## RECORDS FOR THIS TASK:

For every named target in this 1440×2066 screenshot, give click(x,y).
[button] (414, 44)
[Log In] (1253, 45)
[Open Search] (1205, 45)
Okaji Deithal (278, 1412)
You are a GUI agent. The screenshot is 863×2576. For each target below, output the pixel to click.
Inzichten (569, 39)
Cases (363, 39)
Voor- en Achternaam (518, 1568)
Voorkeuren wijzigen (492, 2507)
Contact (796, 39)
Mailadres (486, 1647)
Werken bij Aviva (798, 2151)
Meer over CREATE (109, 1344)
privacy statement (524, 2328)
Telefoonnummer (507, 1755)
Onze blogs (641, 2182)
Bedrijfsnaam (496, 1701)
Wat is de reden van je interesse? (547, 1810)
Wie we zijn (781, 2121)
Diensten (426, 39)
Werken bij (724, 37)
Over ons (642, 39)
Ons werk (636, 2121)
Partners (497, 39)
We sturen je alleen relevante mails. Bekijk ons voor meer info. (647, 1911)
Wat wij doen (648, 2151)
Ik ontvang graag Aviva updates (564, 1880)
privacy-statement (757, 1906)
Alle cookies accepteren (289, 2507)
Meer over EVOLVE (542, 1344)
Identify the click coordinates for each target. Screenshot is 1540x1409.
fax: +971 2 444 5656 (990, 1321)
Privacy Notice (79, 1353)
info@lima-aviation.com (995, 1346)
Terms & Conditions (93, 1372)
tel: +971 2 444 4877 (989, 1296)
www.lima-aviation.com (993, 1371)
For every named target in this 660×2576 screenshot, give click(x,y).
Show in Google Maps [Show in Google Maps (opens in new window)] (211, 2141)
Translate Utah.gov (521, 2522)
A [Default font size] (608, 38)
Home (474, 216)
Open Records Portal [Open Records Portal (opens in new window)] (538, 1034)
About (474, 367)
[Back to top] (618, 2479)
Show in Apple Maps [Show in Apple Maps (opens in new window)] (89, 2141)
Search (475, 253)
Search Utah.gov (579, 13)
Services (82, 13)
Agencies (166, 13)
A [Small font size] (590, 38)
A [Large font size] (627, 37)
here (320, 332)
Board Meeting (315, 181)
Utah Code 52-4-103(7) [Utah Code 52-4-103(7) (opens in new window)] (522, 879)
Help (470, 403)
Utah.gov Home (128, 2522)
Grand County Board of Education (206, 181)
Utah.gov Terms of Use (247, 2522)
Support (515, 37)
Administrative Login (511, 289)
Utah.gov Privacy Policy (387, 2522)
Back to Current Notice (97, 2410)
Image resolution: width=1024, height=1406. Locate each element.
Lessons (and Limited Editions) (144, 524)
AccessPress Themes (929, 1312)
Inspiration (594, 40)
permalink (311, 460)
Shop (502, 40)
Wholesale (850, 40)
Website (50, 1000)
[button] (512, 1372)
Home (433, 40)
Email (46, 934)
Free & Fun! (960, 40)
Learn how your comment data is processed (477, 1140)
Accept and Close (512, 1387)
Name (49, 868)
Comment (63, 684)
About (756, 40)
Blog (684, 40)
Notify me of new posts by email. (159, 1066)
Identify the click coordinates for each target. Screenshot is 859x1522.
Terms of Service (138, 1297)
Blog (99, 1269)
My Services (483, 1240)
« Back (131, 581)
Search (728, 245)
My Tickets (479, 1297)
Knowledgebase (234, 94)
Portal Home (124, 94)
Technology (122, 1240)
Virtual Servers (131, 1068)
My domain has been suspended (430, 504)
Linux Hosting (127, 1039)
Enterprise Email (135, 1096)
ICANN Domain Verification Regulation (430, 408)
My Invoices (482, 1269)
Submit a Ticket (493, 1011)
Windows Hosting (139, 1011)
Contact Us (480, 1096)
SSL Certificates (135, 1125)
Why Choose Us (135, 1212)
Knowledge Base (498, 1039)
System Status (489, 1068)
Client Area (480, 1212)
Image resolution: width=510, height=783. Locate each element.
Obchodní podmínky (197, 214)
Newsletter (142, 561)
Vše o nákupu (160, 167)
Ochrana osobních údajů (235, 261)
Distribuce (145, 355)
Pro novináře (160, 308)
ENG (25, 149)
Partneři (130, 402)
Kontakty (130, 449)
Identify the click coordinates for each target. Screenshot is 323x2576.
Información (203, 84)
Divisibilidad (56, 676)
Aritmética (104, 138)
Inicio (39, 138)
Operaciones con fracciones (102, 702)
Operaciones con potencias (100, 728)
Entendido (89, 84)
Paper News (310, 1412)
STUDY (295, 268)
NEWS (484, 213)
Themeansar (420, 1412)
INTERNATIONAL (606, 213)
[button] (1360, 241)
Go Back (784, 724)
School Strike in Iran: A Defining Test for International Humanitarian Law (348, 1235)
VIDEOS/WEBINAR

## AIM OF THE EXERCISE:
Repeat the records verbatim, from the line holding "Image resolution: width=510, height=783." through the end of the records, inclusive.

## EXPECTED OUTPUT:
Image resolution: width=510, height=783. Locate each element.
Obchodní podmínky (197, 214)
Newsletter (142, 561)
Vše o nákupu (160, 167)
Ochrana osobních údajů (235, 261)
Distribuce (145, 355)
Pro novináře (160, 308)
ENG (25, 149)
Partneři (130, 402)
Kontakty (130, 449)
Identify the click coordinates for each target. Screenshot is 323x2576.
Información (203, 84)
Divisibilidad (56, 676)
Aritmética (104, 138)
Inicio (39, 138)
Operaciones con fracciones (102, 702)
Operaciones con potencias (100, 728)
Entendido (89, 84)
Paper News (310, 1412)
STUDY (295, 268)
NEWS (484, 213)
Themeansar (420, 1412)
INTERNATIONAL (606, 213)
[button] (1360, 241)
Go Back (784, 724)
School Strike in Iran: A Defining Test for International Humanitarian Law (348, 1235)
VIDEOS/WEBINAR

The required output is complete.